Establishment of a Sensitive and Stability-Indicating RP-HPLC Protocol for Co-Quantification of Empagliflozin and Sitagliptin

Abstract

Aim/Background: To develop a stability-indicating RP-HPLC method for simultaneous quantification of Empagliflozin (EMPA) and Sitagliptin (SITA) in a synthetic mixture for quality control and stability studies. Materials and Methods: Separation used a C18 column with phosphate buffer-methanol-acetonitrile (40:20:40,%v/v/v) at 1.0 mL/min, detected at 224 nm. Validation per ICH Q2(R1) assessed linearity, precision, accuracy, specificity, and robustness.

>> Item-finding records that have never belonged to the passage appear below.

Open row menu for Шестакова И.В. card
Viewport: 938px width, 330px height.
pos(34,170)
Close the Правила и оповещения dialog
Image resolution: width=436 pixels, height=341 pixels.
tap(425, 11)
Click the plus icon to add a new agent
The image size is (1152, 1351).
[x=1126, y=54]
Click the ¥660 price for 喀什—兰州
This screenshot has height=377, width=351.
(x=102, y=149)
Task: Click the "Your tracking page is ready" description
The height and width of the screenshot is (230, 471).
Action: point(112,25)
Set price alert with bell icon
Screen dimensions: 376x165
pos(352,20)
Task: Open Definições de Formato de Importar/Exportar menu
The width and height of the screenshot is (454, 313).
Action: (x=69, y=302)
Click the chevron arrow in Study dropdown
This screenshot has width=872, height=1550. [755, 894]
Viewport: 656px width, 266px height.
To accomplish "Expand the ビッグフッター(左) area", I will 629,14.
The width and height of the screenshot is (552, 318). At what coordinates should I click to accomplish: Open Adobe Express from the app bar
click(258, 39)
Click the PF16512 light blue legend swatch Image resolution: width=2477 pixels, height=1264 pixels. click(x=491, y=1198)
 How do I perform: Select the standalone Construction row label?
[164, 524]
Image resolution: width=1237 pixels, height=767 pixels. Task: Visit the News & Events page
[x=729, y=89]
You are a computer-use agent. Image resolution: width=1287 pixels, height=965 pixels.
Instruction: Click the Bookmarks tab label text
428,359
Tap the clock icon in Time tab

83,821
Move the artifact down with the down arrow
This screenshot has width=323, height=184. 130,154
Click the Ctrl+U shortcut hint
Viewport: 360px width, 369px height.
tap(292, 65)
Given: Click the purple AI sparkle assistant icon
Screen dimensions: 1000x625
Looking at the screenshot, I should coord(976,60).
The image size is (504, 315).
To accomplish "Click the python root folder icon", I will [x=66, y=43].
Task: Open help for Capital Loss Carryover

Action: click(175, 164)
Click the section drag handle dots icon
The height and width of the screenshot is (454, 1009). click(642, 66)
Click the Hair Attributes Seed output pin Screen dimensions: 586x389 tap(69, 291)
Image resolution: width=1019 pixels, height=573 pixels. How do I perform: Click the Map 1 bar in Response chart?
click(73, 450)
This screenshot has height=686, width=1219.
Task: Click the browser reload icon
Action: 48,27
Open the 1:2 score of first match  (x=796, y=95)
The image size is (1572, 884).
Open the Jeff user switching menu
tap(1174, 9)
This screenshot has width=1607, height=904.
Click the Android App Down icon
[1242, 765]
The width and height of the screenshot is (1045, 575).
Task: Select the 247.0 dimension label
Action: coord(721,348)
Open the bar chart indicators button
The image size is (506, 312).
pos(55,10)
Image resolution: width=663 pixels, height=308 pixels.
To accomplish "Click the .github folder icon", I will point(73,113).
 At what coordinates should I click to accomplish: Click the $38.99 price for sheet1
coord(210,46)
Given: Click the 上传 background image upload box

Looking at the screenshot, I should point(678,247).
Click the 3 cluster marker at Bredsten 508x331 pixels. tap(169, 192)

Stress tests included acidic, alkaline, oxidative, thermal, and photolytic conditions. Results: EMPA (2.8 min) and SITA (3.7 min) showed linearity (R² >0.99) over 20-120 µg/mL (EMPA) and 200-1200 µg/mL (SITA), with %RSD < 2% and recovery 99-102%. Detection limits were 1.8 µg/ mL (EMPA) and 4.7 µg/mL (SITA). Stress tests revealed moderate EMPA degradation (acidic/ alkaline) and high SITA degradation (thermal/photolytic), with distinct degradation peaks. This precise, accurate RP-HPLC method is stability-indicating and suitable for routine quality control and stability analysis of EMPA-SITA mixtures per ICH guidelines. Conclusion: The developed RP-HPLC method is precise, accurate, and reliable for simultaneous estimation of EMPA and SITA. Its stability-indicating nature ensures suitability for routine quality control and stability studies of Synthetic Mixture.